People exposed to Covid-19 may need to take as many as 3 at-home tests: US FDA

Packages of BinaxNow Covid-19 Antigen Self Test are seen in a store in Manhattan, New York, on Nov 12, 2021. PHOTO: REUTERS

WASHINGTON (NYTIMES) - The US Food and Drug Administration (FDA) on Thursday (Aug 11) issued a new recommendation that asymptomatic people who are using coronavirus antigen tests take at least three tests, each spaced 48 hours apart, to reduce the odds of missing an infection.

People who have Covid-19 symptoms should take at least two tests, 48 hours apart, according to the agency.

The new guidelines come as the highly transmissible BA.5 subvariant of Omicron continues to spread and after the Centres for Disease Control and Prevention eased its recommendation for routine surveillance testing in most circumstances.

Many people have reported that at-home tests failed to detect their infections, but studies have generally shown that rapid antigen tests are as good at detecting omicron as they were at detecting delta, the previous variant of concern.

The new recommendations are "very grounded in science," said Dr Michael Mina, a former Harvard public health researcher who is now the chief science officer for eMed, which sells at-home tests. "Sometimes it takes the virus two days to grow to a detectable level, and sometimes it takes six days to grow."

Experts have long noted that rapid antigen tests, which are less sensitive than PCR tests, are designed to be used serially and that they are most likely to detect the coronavirus when people take them repeatedly over the course of several days.

The new recommendations emphasise the need for "additional testing over a longer period of time," the agency said.

"The FDA's new recommendations for at-home Covid-19 antigen tests underscore the importance of repeat testing after a negative test result in order to increase the chances of detecting an infection," Dr Jeff Shuren, director of the agency's Centre for Devices and Radiological Health, said in a statement.

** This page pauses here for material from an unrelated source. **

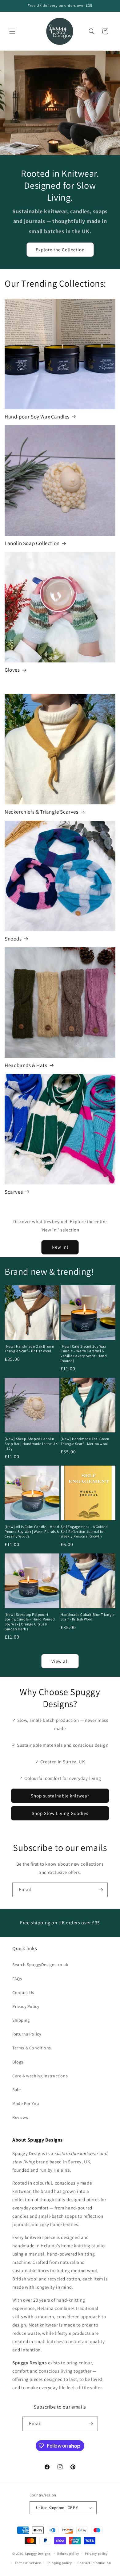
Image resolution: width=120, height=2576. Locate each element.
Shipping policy (59, 2563)
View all (60, 1661)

The new guidance is based on the results of a new national study, which has not yet been published in a scientific journal. The study, led by researchers at the University of Massachusetts Chan Medical School, focused on 154 people who tested positive for the virus using PCR tests between October and February.

It found that among symptomatic people, two tests taken 48 hours apart detected 93 per cent of infections. But the same testing pattern detected just 63 per cent of infections in asymptomatic people.

When people without symptoms took three tests, each two days apart, the tests caught 79 per cent of infections.